Copper-Free/Zinc-Free Materials: In high-precision process stages, valve body materials are subject to strict requirements; components in contact with the medium must contain less than 0.5% copper and zinc to prevent metal ion migration.

2. Slurry Transfer and Coating: Ensuring Flow Stability
Once mixed, the slurry must be transported steadily and without pulsation to the coating machine for uniform application onto copper or aluminum foil.

Key Challenge: The slurry typically has high viscosity and high solids content (e.g., ceramic slurry). Conventional pumping methods often generate pressure pulsations and air bubbles, leading to uneven coating thickness and compromising battery capacity consistency.

Sanitary-Grade Solutions:

Sanitary Ball Valves: Used for pipeline shut-off and flow control, these valves feature a fully encapsulated seat seal design that minimizes medium retention, facilitating easy cleaning and maintenance. Low-Pulsation Transfer: Modern electric diaphragm pumps utilize optimized valve designs to effectively suppress pulsation, ensuring smooth fluid transfer, preventing bubble formation, and improving coating yields.

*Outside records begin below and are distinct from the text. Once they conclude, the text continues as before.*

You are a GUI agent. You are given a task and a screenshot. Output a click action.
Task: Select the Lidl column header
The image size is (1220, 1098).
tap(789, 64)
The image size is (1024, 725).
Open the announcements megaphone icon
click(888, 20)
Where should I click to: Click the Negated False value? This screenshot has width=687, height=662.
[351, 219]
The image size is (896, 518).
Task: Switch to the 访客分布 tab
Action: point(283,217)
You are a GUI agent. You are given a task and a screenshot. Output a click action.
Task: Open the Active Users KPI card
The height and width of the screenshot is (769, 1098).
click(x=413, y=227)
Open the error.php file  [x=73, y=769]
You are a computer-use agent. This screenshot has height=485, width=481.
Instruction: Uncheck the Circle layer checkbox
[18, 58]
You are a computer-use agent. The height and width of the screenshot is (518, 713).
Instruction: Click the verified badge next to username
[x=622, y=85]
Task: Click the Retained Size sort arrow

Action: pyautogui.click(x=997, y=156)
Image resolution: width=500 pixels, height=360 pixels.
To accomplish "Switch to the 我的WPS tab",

3. Electrode Drying and Dust Removal: Precision Environmental Control
After electrode sheets are dried and slit, surface dust and impurities must be removed.

Key Challenge: Dust within the workshop or metal debris shedding from pulse dust-removal equipment itself can contaminate the electrode sheets.

Hygienic Solutions:

Low-Copper/Zinc Pulse Valves: Designed for dust removal systems. These valves strictly limit copper and zinc content in components such as the valve body and diaphragm to prevent metal debris from contaminating the air during prolonged high-frequency vibration; they meet ISO Class 4 (Class 10) cleanroom standards.

Ultra-Long Service Life: Core components offer a cycle life exceeding 1 million operations, reducing maintenance frequency and thereby lowering the risk of introducing contaminants during manual servicing.

4. Electrolyte Transfer and Filling: Absolute Sealing Integrity
Electrolytes are organic solvents that are both flammable and corrosive.

Key Challenge: Even the slightest leak can lead to battery failure or even fire.

Hygienic Solutions:

High-Sealing Valves: These require superior leak-proof ratings to ensure complete integrity during high-pressure filling processes.